>> Start Excerpted passage

April 17, 2012; Source: The Guardian
In the U.K., considerable attention is being given to defining and measuring what the elusive state of wellbeing actually means for residents. According to The Guardian, as part of this effort, the U.K.’s Office for National Statistics will release official standards for wellbeing in July that will go beyond “stand alone measures such as GDP” to instead be “relevant and founded on what matters to people.” As an extension of this same concept, a U.K.-based consulting firm has developed an evaluation tool for organizations that work with 11 to 16-year olds that identifies eight aspects of wellbeing and tracks change over time.

>> End Excerpted passage
>> Start Extracted material

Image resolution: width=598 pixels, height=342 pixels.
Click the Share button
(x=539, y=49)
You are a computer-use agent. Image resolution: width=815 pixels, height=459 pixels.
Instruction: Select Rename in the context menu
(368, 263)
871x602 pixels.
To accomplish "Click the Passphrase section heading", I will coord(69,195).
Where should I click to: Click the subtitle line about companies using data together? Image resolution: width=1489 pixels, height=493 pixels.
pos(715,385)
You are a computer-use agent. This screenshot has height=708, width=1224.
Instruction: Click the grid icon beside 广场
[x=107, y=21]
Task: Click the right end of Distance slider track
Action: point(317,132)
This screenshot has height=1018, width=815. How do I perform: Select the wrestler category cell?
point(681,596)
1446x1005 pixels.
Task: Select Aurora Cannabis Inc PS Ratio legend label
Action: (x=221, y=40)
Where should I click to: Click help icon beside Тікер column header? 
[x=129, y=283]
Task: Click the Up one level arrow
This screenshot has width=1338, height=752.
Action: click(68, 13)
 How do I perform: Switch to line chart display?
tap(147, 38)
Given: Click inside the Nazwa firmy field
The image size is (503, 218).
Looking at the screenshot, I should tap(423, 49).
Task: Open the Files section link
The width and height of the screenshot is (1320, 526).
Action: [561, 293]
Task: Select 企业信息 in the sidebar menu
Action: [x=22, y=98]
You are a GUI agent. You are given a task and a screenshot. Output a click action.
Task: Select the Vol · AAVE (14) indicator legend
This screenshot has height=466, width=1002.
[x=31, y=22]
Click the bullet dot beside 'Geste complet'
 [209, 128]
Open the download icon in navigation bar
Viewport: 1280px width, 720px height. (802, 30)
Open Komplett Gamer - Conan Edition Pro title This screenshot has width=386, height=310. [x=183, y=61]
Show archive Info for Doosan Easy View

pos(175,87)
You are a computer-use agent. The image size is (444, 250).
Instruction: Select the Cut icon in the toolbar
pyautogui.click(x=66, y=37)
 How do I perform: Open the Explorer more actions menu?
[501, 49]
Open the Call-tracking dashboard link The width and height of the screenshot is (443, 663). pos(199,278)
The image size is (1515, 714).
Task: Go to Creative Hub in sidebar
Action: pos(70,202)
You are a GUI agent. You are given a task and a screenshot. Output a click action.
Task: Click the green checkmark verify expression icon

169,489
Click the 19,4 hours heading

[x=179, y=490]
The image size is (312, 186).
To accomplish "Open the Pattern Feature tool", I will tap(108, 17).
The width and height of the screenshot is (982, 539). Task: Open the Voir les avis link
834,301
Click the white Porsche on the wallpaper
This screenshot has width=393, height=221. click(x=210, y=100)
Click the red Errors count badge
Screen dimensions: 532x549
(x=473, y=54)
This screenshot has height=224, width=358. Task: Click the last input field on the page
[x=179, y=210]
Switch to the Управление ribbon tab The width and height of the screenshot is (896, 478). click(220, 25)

>> End Extracted material

Complete the following
A: List every number written in digits in the wellbeing report, in the order they appear.
B: Rewrite the stretch from "April 17, 2012;" through "change over time." of the wellbeing report, renaming "The Guardian" as "BBC News".
Rely solely on the wellbeing report when responding.

Responses in order
A: 17, 2012, 11, 16

B:
April 17, 2012; Source: BBC News
In the U.K., considerable attention is being given to defining and measuring what the elusive state of wellbeing actually means for residents. According to BBC News, as part of this effort, the U.K.’s Office for National Statistics will release official standards for wellbeing in July that will go beyond “stand alone measures such as GDP” to instead be “relevant and founded on what matters to people.” As an extension of this same concept, a U.K.-based consulting firm has developed an evaluation tool for organizations that work with 11 to 16-year olds that identifies eight aspects of wellbeing and tracks change over time.